Employers Take Charge of Your Prescription Costs

As employers augment their involvement in the health benefit management of their employees, we should not be shocked or surprised to see push backs from parties in the health care industry who feel threatened by the increasing education and involvement of the employers in the delivery system.

The on-site clinics pioneered by EHCS, which is based on a book I published in 2007, tackles areas of health care waste and strategies that promote access to care. These are the two fundamental issues that are at the core of the health care vast problems.

Waste at the pharmacy benefit level is of great significance financially, but as a physician I am more concerned about its impact on patients’ lives and well-being. Whenever the pharmacy benefit cost is inflated, we expect and do encounter negative impact on patients. As increasing number of payers and employers are shifting the cost of pharmacy benefit to patients, we should not be surprised to see patients’ compliance challenged. I see this every day in our cancer center. The more expensive the drugs, the larger is the patient's out-of-pocket share of drug cost and expense. Patients are human beings like all of us. We have rationalization abilities that justify doing what we know is not the right thing to do.

Patients don't take the drugs as scheduled as a money-saving maneuver and that is detrimental to their health.

The on-site clinics run by EHCS has solved all those intricate problems I alluded to, since most of the prescription drugs are made available to patients at no cost (thanks to our partners). The employers realized that it is more cost effective for them to totally subsidize the cost of prescription drugs, eliminating the co-pay factor, thereby enhancing compliance and minimizing the risk of complications from inadequately managed chronic illnesses.

In addition to providing better services to their employees, the employers are saving money, since what they pay for the prescription drugs is substantially less than what their share is when the prescription is run through the traditional pharmacy benefit.

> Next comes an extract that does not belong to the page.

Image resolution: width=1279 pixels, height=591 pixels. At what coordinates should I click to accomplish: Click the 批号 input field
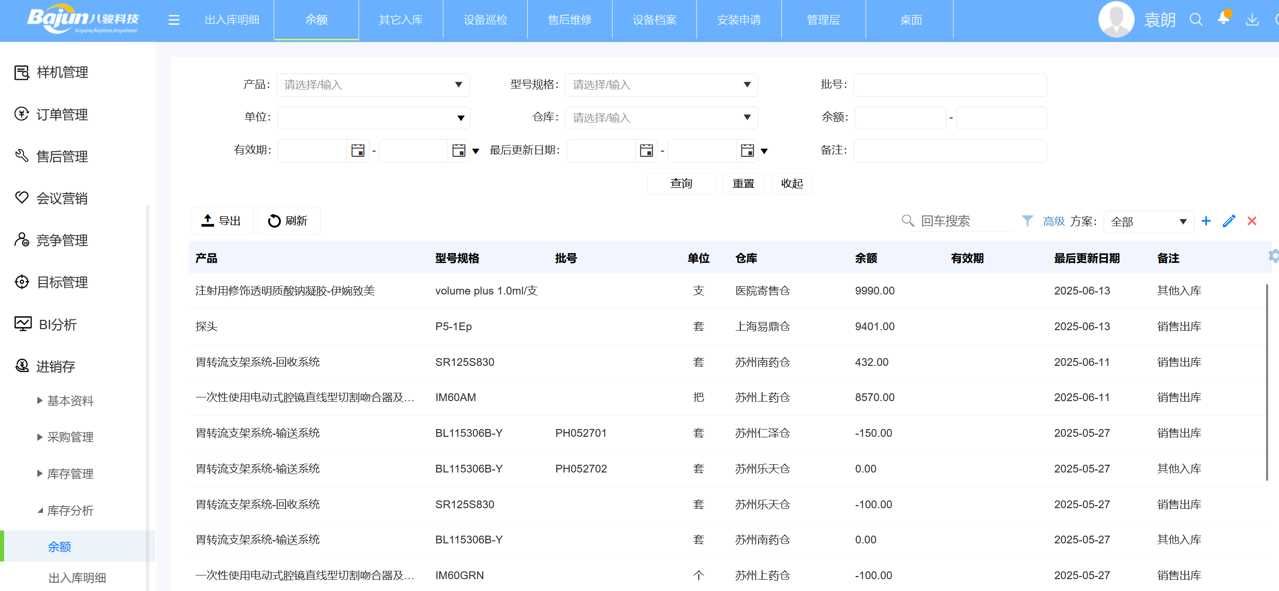[x=949, y=85]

It must be expected that retail pharmacies and specialty pharmacies are going to fight back in an attempt to maintain that piece of the pie. Unfortunately for them, the saving and benefit from enhanced access for patients are so overwhelming that such attempts will only amount to an exercise in futility. Specialty pharmacies have to adjust and acclimatize to the new world. The whole mark of this decade will be viewed in history as the employers’ era.

They are in the driver’s seat instead of relying on their insurance companies, their consultants, and several layers of middlemen for any service provided. The employers are amazed to discover that indeed better medicine is cheaper medicine.

Through the on-site clinics, access to care and compliance with doctors visits and medication dispensing has resulted in medicine being practiced as we learned it medical schools.

As described in my book, Good Medicine is Cheaper Medicine, lower cost is translating into better access and better outcomes.